(Exercise tasks):
a. Decide whether each statement below agrees with the text on the Office of Federal Contract Compliance Programs (OFCCP). Answer yes or no for each, and quote the words from the text that settle it.
(i) OFCCP belongs to the U.S. Department of Labor.
(ii) OFCCP currently administers Executive Order 11246.
(iii) President Jimmy Carter created OFCCP in its present form in 1978.
b. Rewrite the paragraph that begins "OFCCP administers and enforces two equal employment opportunity laws" from the OFCCP text as a short bulleted list. Keep its main facts.

(Provided text):
####
U.S. federal government agency

The Office of Federal Contract Compliance Programs (OFCCP) is part of the U.S. Department of Labor. OFCCP is responsible for ensuring that employers doing business with the federal government comply with the laws and regulations requiring nondiscrimination. This mission is based on the underlying principle that employment opportunities generated by Federal dollars should be available to all Americans on an equitable and fair basis.

==Statutes and executive orders==
OFCCP administers and enforces two equal employment opportunity laws: Section 503 of the Rehabilitation Act of 1973, as amended, and the Vietnam Era Veterans' Readjustment Assistance Act of 1974, as amended, 38 U.S.C. § 4212 (VEVRAA). Together, these laws make it illegal for contractors and subcontractors doing business with the federal government to discriminate in employment because of disability or status as a protected veteran. Its regulations can be found at CFR Title 41 Chapter 60: Public Contracts and Property Management.

Until it was rescinded in 2025, OFCCP also administered Executive Order 11246. That order prohibited contractors and subcontractors doing business with the federal government from discriminating in employment because of race, color, religion, sex, sexual orientation, gender identity, or national origin. In addition, the order made it illegal for contractors and subcontractors to discriminate against applicants or employees because they inquire about, discuss, or disclose their compensation or that of others, subject to certain limitations.

==Agency history==

Seal

OFCCP, as it is today, was created in 1978 with Executive Order 12086 by President Jimmy Carter through a consolidation of all the Affirmative Action enforcement responsibilities at each federal agency with Executive Order 11246 to the United States Secretary of Labor.
####
(Supplied information):
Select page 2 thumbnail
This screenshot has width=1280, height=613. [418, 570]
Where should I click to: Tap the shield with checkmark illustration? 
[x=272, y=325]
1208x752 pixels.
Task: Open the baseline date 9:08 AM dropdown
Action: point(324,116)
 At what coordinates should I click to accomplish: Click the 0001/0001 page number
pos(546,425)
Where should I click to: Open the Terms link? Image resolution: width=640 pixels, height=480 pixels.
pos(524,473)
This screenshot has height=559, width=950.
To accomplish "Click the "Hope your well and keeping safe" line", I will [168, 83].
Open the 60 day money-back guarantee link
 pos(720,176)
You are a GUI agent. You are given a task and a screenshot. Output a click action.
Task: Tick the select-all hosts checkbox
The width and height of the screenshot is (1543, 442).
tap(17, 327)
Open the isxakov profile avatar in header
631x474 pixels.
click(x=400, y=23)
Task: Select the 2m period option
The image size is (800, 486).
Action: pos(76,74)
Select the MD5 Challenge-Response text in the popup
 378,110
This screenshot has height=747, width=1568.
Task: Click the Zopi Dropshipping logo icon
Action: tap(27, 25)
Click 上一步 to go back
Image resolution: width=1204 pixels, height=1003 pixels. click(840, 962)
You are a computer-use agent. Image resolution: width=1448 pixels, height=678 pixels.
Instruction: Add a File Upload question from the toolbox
####
(Answers to each task):
a.
(i) Yes: "The Office of Federal Contract Compliance Programs (OFCCP) is part of the U.S. Department of Labor."
(ii) No: "Until it was rescinded in 2025, OFCCP also administered Executive Order 11246."
(iii) Yes: "OFCCP, as it is today, was created in 1978 with Executive Order 12086 by President Jimmy Carter"

b.
- OFCCP administers and enforces two equal employment opportunity laws:
  - Section 503 of the Rehabilitation Act of 1973, as amended
  - The Vietnam Era Veterans' Readjustment Assistance Act of 1974, as amended, 38 U.S.C. § 4212 (VEVRAA)
- Together, these laws bar federal contractors and subcontractors from discriminating in employment because of disability or protected veteran status.
- The regulations are in CFR Title 41 Chapter 60: Public Contracts and Property Management.